*** Input records ***

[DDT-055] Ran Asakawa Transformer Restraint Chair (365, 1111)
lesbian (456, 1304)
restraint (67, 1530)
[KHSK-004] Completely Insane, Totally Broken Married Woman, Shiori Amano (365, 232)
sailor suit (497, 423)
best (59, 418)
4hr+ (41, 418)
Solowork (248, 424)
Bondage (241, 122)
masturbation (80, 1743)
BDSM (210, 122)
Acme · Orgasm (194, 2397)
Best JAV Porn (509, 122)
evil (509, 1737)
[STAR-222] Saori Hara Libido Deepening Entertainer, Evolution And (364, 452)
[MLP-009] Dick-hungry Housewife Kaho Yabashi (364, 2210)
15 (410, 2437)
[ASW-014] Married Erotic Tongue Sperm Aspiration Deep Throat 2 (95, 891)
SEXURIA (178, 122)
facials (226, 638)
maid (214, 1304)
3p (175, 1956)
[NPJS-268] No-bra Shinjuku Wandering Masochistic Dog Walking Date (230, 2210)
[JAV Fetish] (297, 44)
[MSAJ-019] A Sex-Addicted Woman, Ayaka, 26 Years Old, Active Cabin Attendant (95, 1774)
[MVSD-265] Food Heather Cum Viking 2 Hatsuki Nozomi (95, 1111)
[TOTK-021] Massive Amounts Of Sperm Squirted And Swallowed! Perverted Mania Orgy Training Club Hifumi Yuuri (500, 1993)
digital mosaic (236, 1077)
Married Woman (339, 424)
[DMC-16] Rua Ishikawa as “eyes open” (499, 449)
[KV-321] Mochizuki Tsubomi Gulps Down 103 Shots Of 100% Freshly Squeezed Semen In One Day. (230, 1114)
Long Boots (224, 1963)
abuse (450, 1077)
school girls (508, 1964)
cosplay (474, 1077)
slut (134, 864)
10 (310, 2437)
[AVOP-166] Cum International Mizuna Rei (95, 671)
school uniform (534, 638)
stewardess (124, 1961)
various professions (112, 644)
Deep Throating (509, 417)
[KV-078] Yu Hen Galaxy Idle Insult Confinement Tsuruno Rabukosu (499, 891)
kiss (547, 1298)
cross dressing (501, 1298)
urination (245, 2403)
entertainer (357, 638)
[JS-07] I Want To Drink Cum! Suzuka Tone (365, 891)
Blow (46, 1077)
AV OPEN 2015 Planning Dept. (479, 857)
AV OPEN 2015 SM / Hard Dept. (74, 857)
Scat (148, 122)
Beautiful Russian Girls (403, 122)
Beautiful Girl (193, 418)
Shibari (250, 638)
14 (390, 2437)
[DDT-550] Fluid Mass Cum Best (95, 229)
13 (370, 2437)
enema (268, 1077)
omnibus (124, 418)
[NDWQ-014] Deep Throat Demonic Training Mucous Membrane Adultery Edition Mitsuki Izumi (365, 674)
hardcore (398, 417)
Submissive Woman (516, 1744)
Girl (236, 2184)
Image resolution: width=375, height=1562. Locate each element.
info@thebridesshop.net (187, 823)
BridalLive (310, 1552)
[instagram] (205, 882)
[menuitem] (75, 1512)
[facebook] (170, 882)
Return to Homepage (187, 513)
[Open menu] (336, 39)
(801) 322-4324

*** End of Input records ***

▸ **Problem**
Every record above is to be copied exactly.

▸ **Your solution**
[DDT-055] Ran Asakawa Transformer Restraint Chair (365, 1111)
lesbian (456, 1304)
restraint (67, 1530)
[KHSK-004] Completely Insane, Totally Broken Married Woman, Shiori Amano (365, 232)
sailor suit (497, 423)
best (59, 418)
4hr+ (41, 418)
Solowork (248, 424)
Bondage (241, 122)
masturbation (80, 1743)
BDSM (210, 122)
Acme · Orgasm (194, 2397)
Best JAV Porn (509, 122)
evil (509, 1737)
[STAR-222] Saori Hara Libido Deepening Entertainer, Evolution And (364, 452)
[MLP-009] Dick-hungry Housewife Kaho Yabashi (364, 2210)
15 (410, 2437)
[ASW-014] Married Erotic Tongue Sperm Aspiration Deep Throat 2 (95, 891)
SEXURIA (178, 122)
facials (226, 638)
maid (214, 1304)
3p (175, 1956)
[NPJS-268] No-bra Shinjuku Wandering Masochistic Dog Walking Date (230, 2210)
[JAV Fetish] (297, 44)
[MSAJ-019] A Sex-Addicted Woman, Ayaka, 26 Years Old, Active Cabin Attendant (95, 1774)
[MVSD-265] Food Heather Cum Viking 2 Hatsuki Nozomi (95, 1111)
[TOTK-021] Massive Amounts Of Sperm Squirted And Swallowed! Perverted Mania Orgy Training Club Hifumi Yuuri (500, 1993)
digital mosaic (236, 1077)
Married Woman (339, 424)
[DMC-16] Rua Ishikawa as “eyes open” (499, 449)
[KV-321] Mochizuki Tsubomi Gulps Down 103 Shots Of 100% Freshly Squeezed Semen In One Day. (230, 1114)
Long Boots (224, 1963)
abuse (450, 1077)
school girls (508, 1964)
cosplay (474, 1077)
slut (134, 864)
10 (310, 2437)
[AVOP-166] Cum International Mizuna Rei (95, 671)
school uniform (534, 638)
stewardess (124, 1961)
various professions (112, 644)
Deep Throating (509, 417)
[KV-078] Yu Hen Galaxy Idle Insult Confinement Tsuruno Rabukosu (499, 891)
kiss (547, 1298)
cross dressing (501, 1298)
urination (245, 2403)
entertainer (357, 638)
[JS-07] I Want To Drink Cum! Suzuka Tone (365, 891)
Blow (46, 1077)
AV OPEN 2015 Planning Dept. (479, 857)
AV OPEN 2015 SM / Hard Dept. (74, 857)
Scat (148, 122)
Beautiful Russian Girls (403, 122)
Beautiful Girl (193, 418)
Shibari (250, 638)
14 (390, 2437)
[DDT-550] Fluid Mass Cum Best (95, 229)
13 (370, 2437)
enema (268, 1077)
omnibus (124, 418)
[NDWQ-014] Deep Throat Demonic Training Mucous Membrane Adultery Edition Mitsuki Izumi (365, 674)
hardcore (398, 417)
Submissive Woman (516, 1744)
Girl (236, 2184)
Image resolution: width=375, height=1562. Locate each element.
info@thebridesshop.net (187, 823)
BridalLive (310, 1552)
[instagram] (205, 882)
[menuitem] (75, 1512)
[facebook] (170, 882)
Return to Homepage (187, 513)
[Open menu] (336, 39)
(801) 322-4324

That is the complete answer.